Other manufacturers created similar implants and coated them with simulated polyurethane. This, Dr. Biggs says, is what became known as “texturing.” While the majority of patients were happy with these silicone implants, according to Dr. Biggs, a news story in the early 1990s linking silicone breast implants with autoimmune diseases set the evolution of breast implants on an almost 20-year detour. This development culminated in the largest class-action lawsuit in medical history, with $4.2 billion awarded to women with silicone gel implants.
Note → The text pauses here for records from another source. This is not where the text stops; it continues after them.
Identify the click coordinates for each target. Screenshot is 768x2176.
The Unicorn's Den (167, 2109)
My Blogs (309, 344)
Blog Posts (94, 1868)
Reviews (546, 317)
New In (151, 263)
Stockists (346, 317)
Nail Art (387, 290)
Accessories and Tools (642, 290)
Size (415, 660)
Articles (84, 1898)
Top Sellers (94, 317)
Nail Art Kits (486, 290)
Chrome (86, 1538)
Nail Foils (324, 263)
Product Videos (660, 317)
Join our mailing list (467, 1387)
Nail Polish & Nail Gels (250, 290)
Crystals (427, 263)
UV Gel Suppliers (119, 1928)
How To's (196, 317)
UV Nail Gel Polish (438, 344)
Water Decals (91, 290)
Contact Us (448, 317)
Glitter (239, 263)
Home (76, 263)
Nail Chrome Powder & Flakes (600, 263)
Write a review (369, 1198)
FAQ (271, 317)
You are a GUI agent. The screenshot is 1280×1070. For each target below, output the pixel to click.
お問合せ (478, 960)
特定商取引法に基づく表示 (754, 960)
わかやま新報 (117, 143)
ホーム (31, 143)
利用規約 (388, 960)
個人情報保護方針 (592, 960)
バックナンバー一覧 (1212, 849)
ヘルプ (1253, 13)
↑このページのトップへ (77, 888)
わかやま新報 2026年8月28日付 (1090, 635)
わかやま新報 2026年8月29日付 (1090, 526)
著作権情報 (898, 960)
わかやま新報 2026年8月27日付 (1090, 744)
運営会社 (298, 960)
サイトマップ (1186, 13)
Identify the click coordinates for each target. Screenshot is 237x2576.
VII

“When the expose came along saying that silicone implants may be causing autoimmune disorders, the FDA (Food and Drug Administration) prohibited the use of silicone implants filled with silicone, but they allowed us to use a silicone implant filled with saline,” Dr. Biggs says. “What is paradoxical is that the FDA allowed us to use silicone implants filled with silicone gel for reconstruction in patients who had cancer, but their use was prohibited in healthy women.”
After the FDA’s moratorium, silicone gel implants were available only for patients enrolled in the Special Adjunct Study, which included patients who had mastectomy or severe developmental deformity, or those with failed augmentation following saline implants.
During the moratorium, although many women were happy with saline implants, there were some problems, Dr. Biggs says. “They didn’t feel as natural as silicone gel implants, and there was a propensity to leakage problems,” Dr. Biggs says. “They leaked because of fold flaws, and because of failure of the valve through which they were inflated. We had an annual 1 percent to 5 percent deflation rate.”
In 1999, after years of retrospective outcomes analysis, the FDA concluded there was no evidence showing that silicone gel implants played a substantial role in autoimmune disorders. “But,” Dr. Biggs says, “that didn’t represent an automatic reintroduction of silicone implants. The FDA put very stringent demands on the manufacturers as to what they had to do to show that use of these ‘third-generation’ implants was justifiable.”
The third-generation implants have a triple-layer shell that prevents leakage, and the gel is more cohesive — so much so that even if it were to leak, the gel would stay put, Dr. Biggs says. “We now have a silicone gel implant that we are certain is safe, and last year the FDA decided that it was acceptable to once again offer silicone gel implants for augmentation,” he says.
WHAT’S AHEAD Shaped implants represent the fourth generation of breast implants. For patients who lack sufficient breast tissue in the lower pole, as well as for mastectomy patients, these shaped implants offer significant benefits, according to Dr. Biggs.
“Most patients will be adequately treated with a round implant, but there is a subset of patients who will definitely benefit from a shaped implant,” he says. “One of the deficiencies of the shaped implant is that if it rotates, it creates a significant deformity, whereas the round implant does not. To prevent it from rotating requires a much more careful dissection of the space into which we put the implant. That said, if a woman has deficiency of tissue in the lower pole, she can benefit greatly from the advances that we have made with these shaped implants, even though it is more technically demanding and more costly,” he adds.